■ Passage ■
But in general, there will be several unusued words that we might bridge to; we will greedily choose the shortest bridge to any of the unused words. That sounds expensive when there are thousands of unused words, so we will summarize them with a counter, firsts, that gives for each letter the number of unused words that start with that letter (so, if the unused words are {'two', 'three', 'four'}, then firsts will be {'t': 2, 'f': 1}).

Furthermore, it might be that no word can bridge directly to an unused word. In that case we can take two steps, first bridging from A to an intermediate letter L, and then bridging from L to a letter B that starts some unused word. The function repeated_word handles all these cases:

In [11]:

def repeated_word(d: Dictionary,  prev: str, firsts: Counter) -> str:
    "Find a previously-used word that will bridge to one of the letters in firsts."
    A = prev[-1]
    word = shortest(bridge(d, A, B) for B in firsts if bridge(d, A, B))
    if word:
        return word
    else:
        candidates = [[bridge(d, A, L), bridge(d, L, B)] 
                      for L in alphabet for B in firsts
                      if A != L != B and bridge(d, A, L) and bridge(d, L, B)]
        return min(candidates, key=lambda seq: sum(map(len, seq)))[0]

alphabet = 'abcdefghijklmnopqrstuvwxyz'

For example, suppose the previous word is 'one', and the only remaining unused word is 'quit'. There is no word that bridges from 'e' to 'q'. So we will have to get there in two steps. Here's the first step:

In [12]:

repeated_word(D, 'one', {'q': 1})

■ Extracted entries ■
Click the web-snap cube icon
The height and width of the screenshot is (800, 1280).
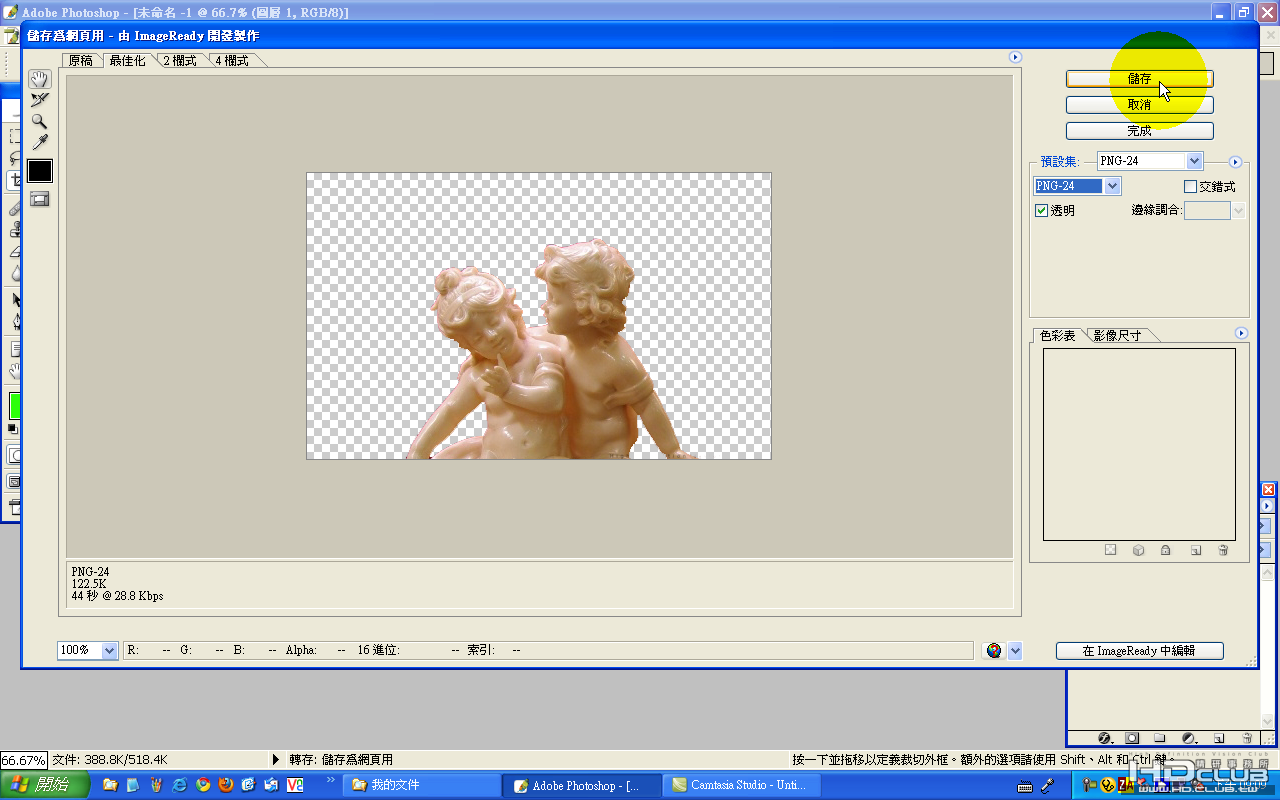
...
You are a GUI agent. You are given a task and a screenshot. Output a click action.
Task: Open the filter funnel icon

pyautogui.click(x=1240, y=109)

■ Challenge ■
Answer these questions using the passage on bridging to unused words.
1. What does the counter firsts give for each letter?
2. If no word can bridge directly to an unused word, how many steps does the function take?
3. In the example where the previous word is 'one', what is the only remaining unused word?

■ Final result ■
1. The number of unused words that start with that letter.
2. Two steps: from A to an intermediate letter L, then from L to a letter B that starts some unused word.
3. 'quit'